The US has not given up on the measures to strengthen ties with the Palestinians and will discuss the issue further with the PA when an advance team for Biden’s trip visits Ramallah at the end of the week, an American official said.

The official also dismissed the notion that the moves were meant to be in lieu of reopening the consulate in Jerusalem, which historically served as the de facto mission to the Palestinians before it was shuttered by former US president Donald Trump in 2019.

Reopening the consulate remains the administration’s goal and the proposed steps are part of the process toward doing so, the US official said. However, that explanation does not seem to convince the Palestinians, who have heard about the plan since the 2020 presidential campaign.

“We cannot accept moves instead of reopening the consulate,” the Palestinian official said. “Jerusalem is our capital.”

In May of last year, Blinken notified Abbas that the US was beginning the process of bringing back the mission. But the US immediately faced pushback from Israel, which argues that reestablishing a consulate serving the Palestinians inside Israeli territory would encroach on its sovereignty. Supporters of the move say it would simply restore the status the mission held for decades and note that roughly a dozen other countries have similar offices serving the Palestinians in Jerusalem.
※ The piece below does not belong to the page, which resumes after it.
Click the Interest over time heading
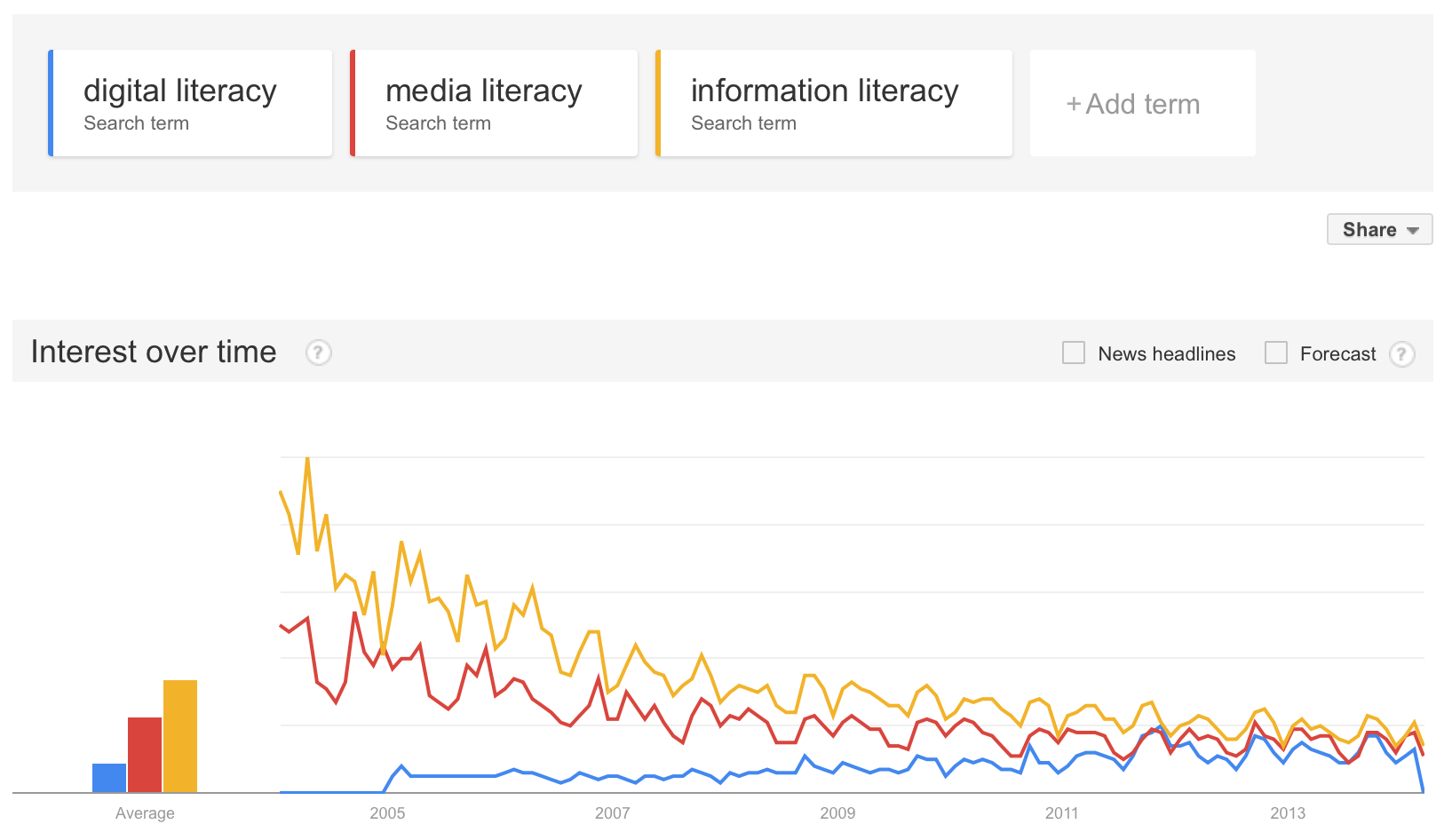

The US could move ahead with reopening the consulate, daring Israel to refuse accrediting a consul general from an ally that grants it $3.8 billion in defense aid, but Biden has been intent on avoiding such public spats with Jerusalem and the move could also prompt strong domestic criticism. As a result, the matter has stalled for over a year, enraging Palestinian officials.

Asked for comment, a State Department spokesperson told The Times of Israel, “we have nothing to announce,” while the PA president’s office did not respond to a query on the matter.